→ **Given task**
Could you return every line of the data below unchanged, character for character?

--- Start of Provided records ---

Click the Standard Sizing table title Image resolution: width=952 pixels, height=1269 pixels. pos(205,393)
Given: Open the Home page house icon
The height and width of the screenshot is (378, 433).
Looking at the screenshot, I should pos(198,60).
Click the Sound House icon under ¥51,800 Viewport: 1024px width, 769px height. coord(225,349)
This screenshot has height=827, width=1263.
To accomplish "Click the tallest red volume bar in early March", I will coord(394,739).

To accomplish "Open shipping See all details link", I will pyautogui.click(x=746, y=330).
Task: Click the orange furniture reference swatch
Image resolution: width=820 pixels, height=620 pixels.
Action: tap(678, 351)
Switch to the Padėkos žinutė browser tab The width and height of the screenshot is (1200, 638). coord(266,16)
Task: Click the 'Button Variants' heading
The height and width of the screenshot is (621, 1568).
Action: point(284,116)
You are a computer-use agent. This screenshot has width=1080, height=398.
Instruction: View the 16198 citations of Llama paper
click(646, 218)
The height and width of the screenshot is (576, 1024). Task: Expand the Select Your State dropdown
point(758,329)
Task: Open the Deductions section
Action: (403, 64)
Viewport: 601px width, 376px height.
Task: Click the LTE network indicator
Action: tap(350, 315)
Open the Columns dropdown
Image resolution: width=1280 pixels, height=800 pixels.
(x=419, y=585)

--- End of Provided records ---

→ **Solved exercise**
Click the Standard Sizing table title Image resolution: width=952 pixels, height=1269 pixels. pos(205,393)
Given: Open the Home page house icon
The height and width of the screenshot is (378, 433).
Looking at the screenshot, I should pos(198,60).
Click the Sound House icon under ¥51,800 Viewport: 1024px width, 769px height. coord(225,349)
This screenshot has height=827, width=1263.
To accomplish "Click the tallest red volume bar in early March", I will coord(394,739).

To accomplish "Open shipping See all details link", I will pyautogui.click(x=746, y=330).
Task: Click the orange furniture reference swatch
Image resolution: width=820 pixels, height=620 pixels.
Action: tap(678, 351)
Switch to the Padėkos žinutė browser tab The width and height of the screenshot is (1200, 638). coord(266,16)
Task: Click the 'Button Variants' heading
The height and width of the screenshot is (621, 1568).
Action: point(284,116)
You are a computer-use agent. This screenshot has width=1080, height=398.
Instruction: View the 16198 citations of Llama paper
click(646, 218)
The height and width of the screenshot is (576, 1024). Task: Expand the Select Your State dropdown
point(758,329)
Task: Open the Deductions section
Action: (403, 64)
Viewport: 601px width, 376px height.
Task: Click the LTE network indicator
Action: tap(350, 315)
Open the Columns dropdown
Image resolution: width=1280 pixels, height=800 pixels.
(x=419, y=585)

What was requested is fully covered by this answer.